The photoactive protein, green fluorescent protein (GFP), from the pacific jellyfish Aequoria Victoria is prototypical for bioluminescence from P-barrel tertiary structures. This structural motif serves to protect the chromophore from the aqueous surroundings and hence, to prevent solvent- assisted quenching after photo-excitation. Furthermore, the P-barrel interior provides an extended network of hydrogen-bonds in which the chromophore is embedded and which proves to be essential for a primary excited state proton transfer (ESPT) followed by the characteristic green emission. Temperature-dependent dynamic fluorescence spectroscopy have led to a Forster-type kinetic model in which both the ground and excited electronic states of the GFP chromophore are characterized by two distinct conformations, A and B corresponding to absorptive resonances centered around 400 nm and 477 nm, which can interconvert by means of proton transfer.
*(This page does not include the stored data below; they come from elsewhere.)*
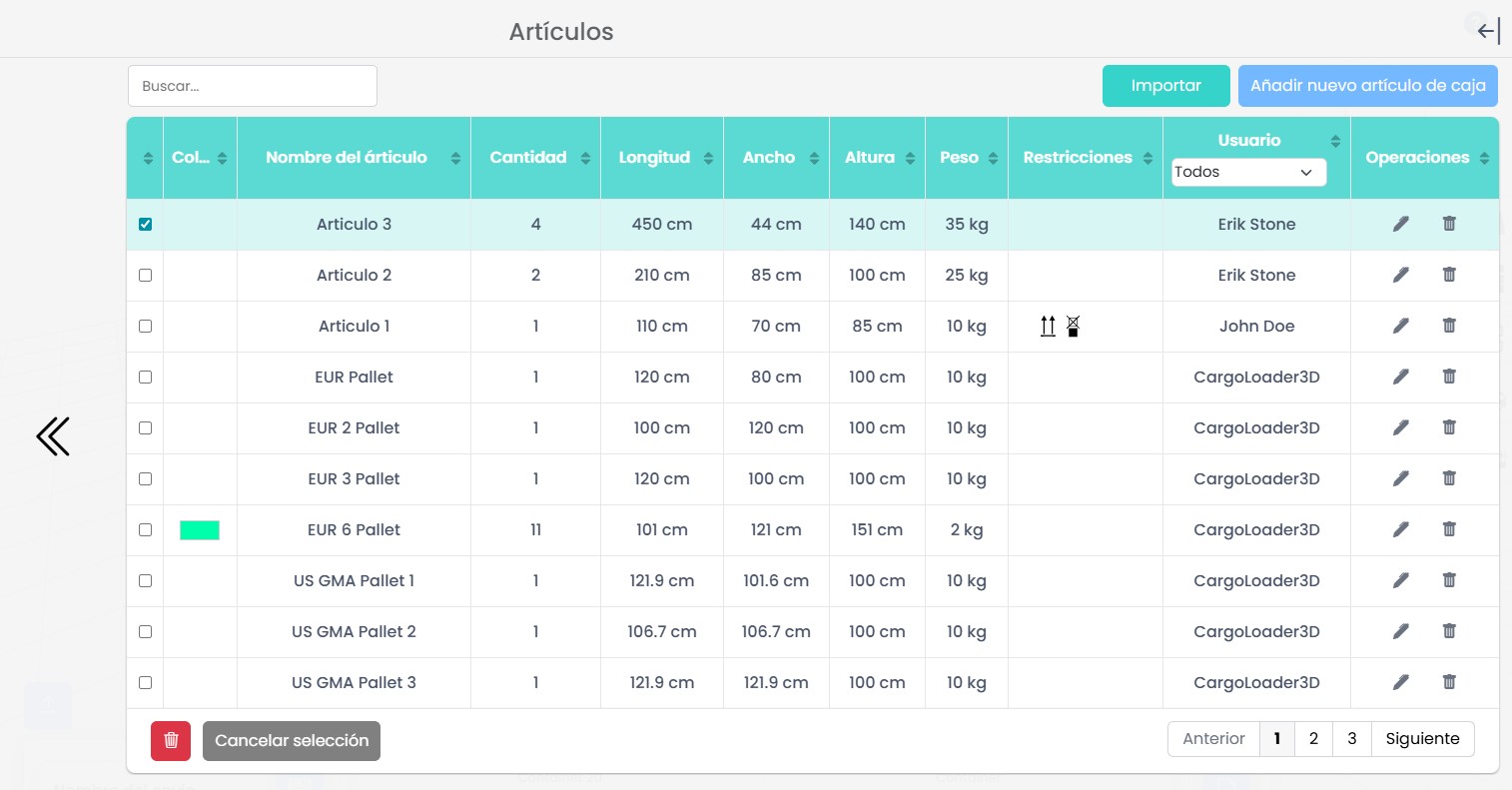Click the pencil icon for EUR Pallet
Screen dimensions: 1512x790
tap(1401, 377)
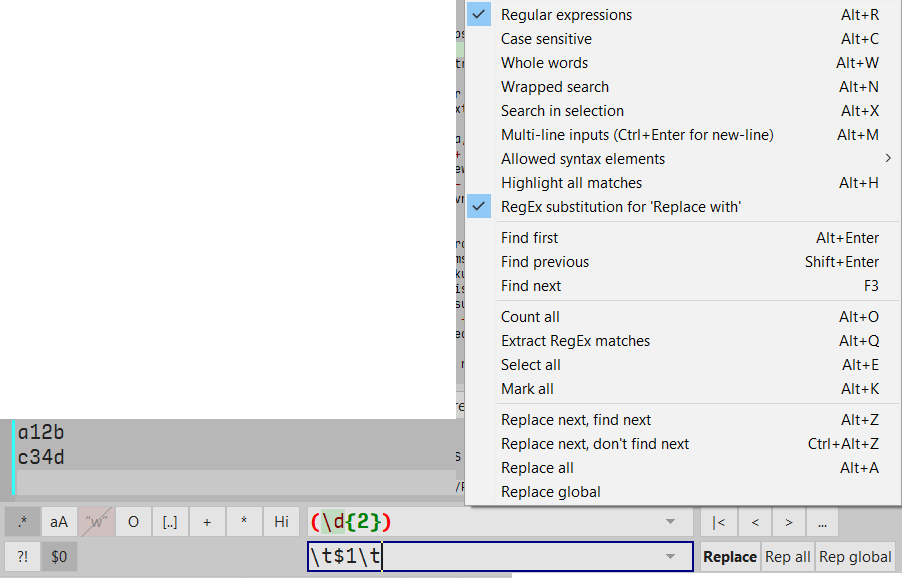Click the find first '|<' button
The image size is (902, 578).
click(718, 522)
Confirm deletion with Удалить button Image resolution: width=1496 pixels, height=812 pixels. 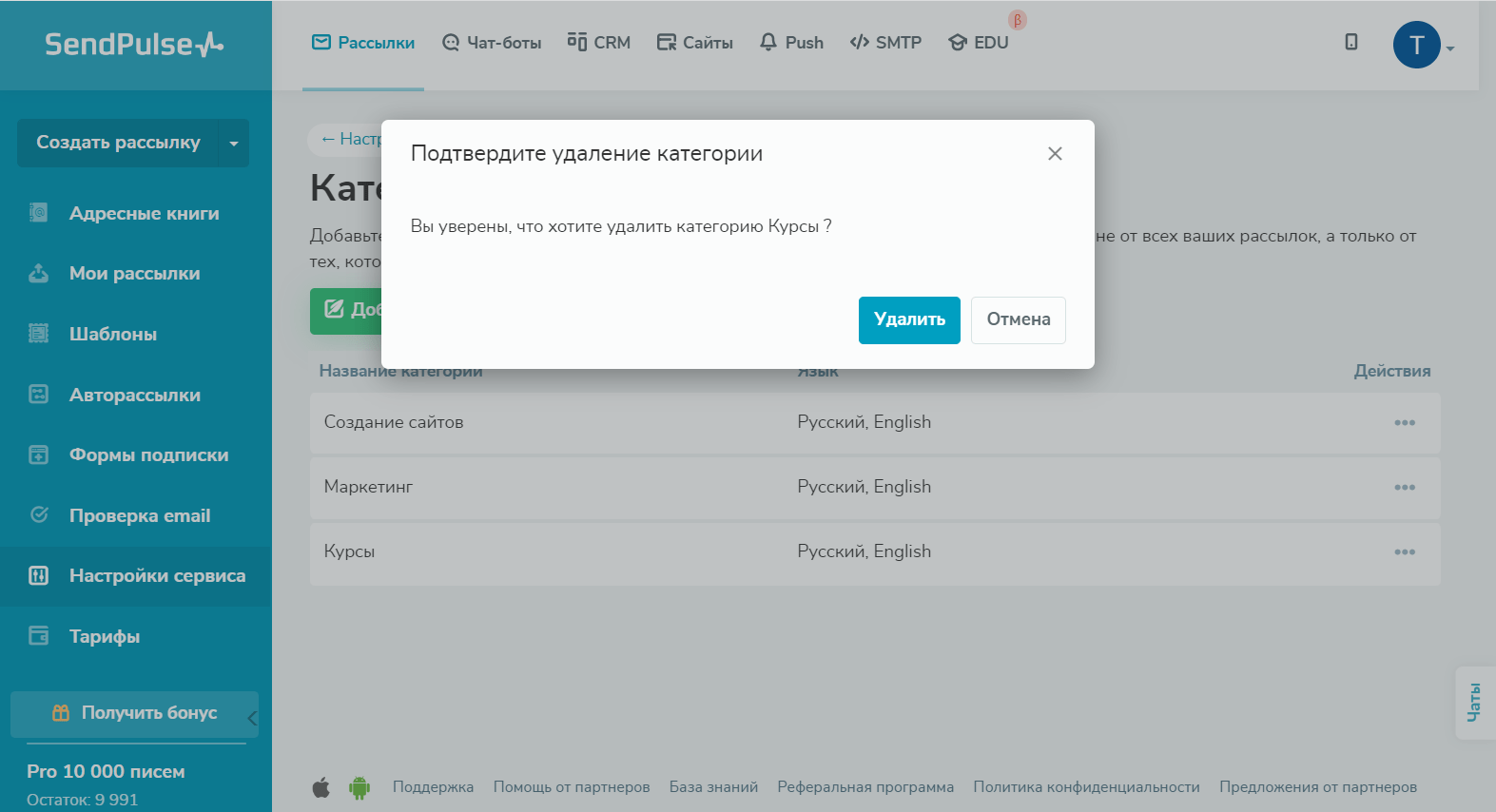pos(909,320)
In the excited state, proton transfer from A* occurs on a time scale of several picoseconds via barrier crossing to an intermediate, I*, which is responsible for the characteristic green emission. Presumably, I* constitutes an environmentally unrelaxed configuration of the proton-transferred form, B*, of the excited state. This chapter presents complementary femtosecond time- and frequency-resolved pump-probe, fluorescence upconversion (FlUp) and time correlated single photon counting (TCSPC) experiments to quantify the elementary dynamics accompanying ESPT in wt-GFP.